A new study looks at potential increased risk of AMD with regular aspirin use.
Chicago-Regular aspirin use appears to be associated with an increased risk of neovascular age-related macular degeneration (AMD), which is a leading cause of blindness in older people, and it appears to be independent of a history of cardiovascular disease and smoking, according to a report published by JAMA Internal Medicine.1
Aspirin is one of the most widely used medications in the world and is commonly used in the prevention of cardiovascular disease, such as myocardial infarction and ischemic stroke.
Gerald Liew, PhD, of the University of Sydney, Australia, and colleagues examined whether regular aspirin use (defined as once or more per week in the past year) was associated with a higher risk of developing AMD by conducting a prospective analysis of data from an Australian study that included four examinations during a 15-year period. Of 2,389 participants, 257 individuals (10.8%) were regular aspirin users.
After the 15-year follow-up, 63 individuals (24.5%) developed incident neovascular AMD, according to the results.
“The cumulative incidence of neovascular AMD among nonregular aspirin users was 0.8% at 5 years, 1.6% at 10 years, and 3.7% at 15 years; among regular aspirin users, the cumulative incidence was 1.9% at 5 years, 7% at 10 years and 9.3% at 15 years, respectively,” the authors note. “Regular aspirin use was significantly associated with an increased incidence of neovascular AMD.”
“One needs to take into question if in fact the aspirin was a causal factor for AMD,” said Diana L. Shectman, OD, FAAO, associate professor of optometry at Nova Southeastern University in Fort Lauderdale, FL, and Optometry Times Editorial Advisory Board member. “Perhaps those patients on aspirin were already sick and had other risk factors associated with the progression of AMD.”

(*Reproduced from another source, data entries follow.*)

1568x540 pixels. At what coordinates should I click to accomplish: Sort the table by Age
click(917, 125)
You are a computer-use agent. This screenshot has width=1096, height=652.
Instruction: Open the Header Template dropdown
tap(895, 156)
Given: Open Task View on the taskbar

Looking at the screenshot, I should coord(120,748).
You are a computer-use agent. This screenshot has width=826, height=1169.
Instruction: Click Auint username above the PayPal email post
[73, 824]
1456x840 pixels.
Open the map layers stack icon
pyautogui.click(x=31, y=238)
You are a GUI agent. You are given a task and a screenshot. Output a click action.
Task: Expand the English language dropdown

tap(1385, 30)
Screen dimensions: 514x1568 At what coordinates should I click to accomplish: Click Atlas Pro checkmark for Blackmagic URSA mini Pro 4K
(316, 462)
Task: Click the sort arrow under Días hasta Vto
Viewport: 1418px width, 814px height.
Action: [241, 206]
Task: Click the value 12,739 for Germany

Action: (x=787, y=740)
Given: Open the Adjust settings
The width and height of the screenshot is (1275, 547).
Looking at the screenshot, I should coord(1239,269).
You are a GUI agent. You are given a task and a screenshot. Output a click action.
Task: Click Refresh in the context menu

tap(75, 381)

The authors note that any decision concerning whether to stop aspirin therapy is “complex and needs to be individualized.”
“Currently, there is insufficient evidence to recommend changing clinical practice, except perhaps in patients with strong risk factors for neovascular AMD (e.g., existing late AMD in the fellow eye) in whom it may be appropriate to raise the potentially small risk of incident neovascular AMD with long-term aspirin therapy,” the authors conclude.
Says Shectman: “As we move forward in the understanding of the pathogenesis of AMD, we should be cognizant that many over-the counter and prescription drugs as well as vitamins may play a role in AMD. This re-affirms the importance of co-management with the patient’s primary care provider, who is more mindful of the patient’s systemic and medical history.”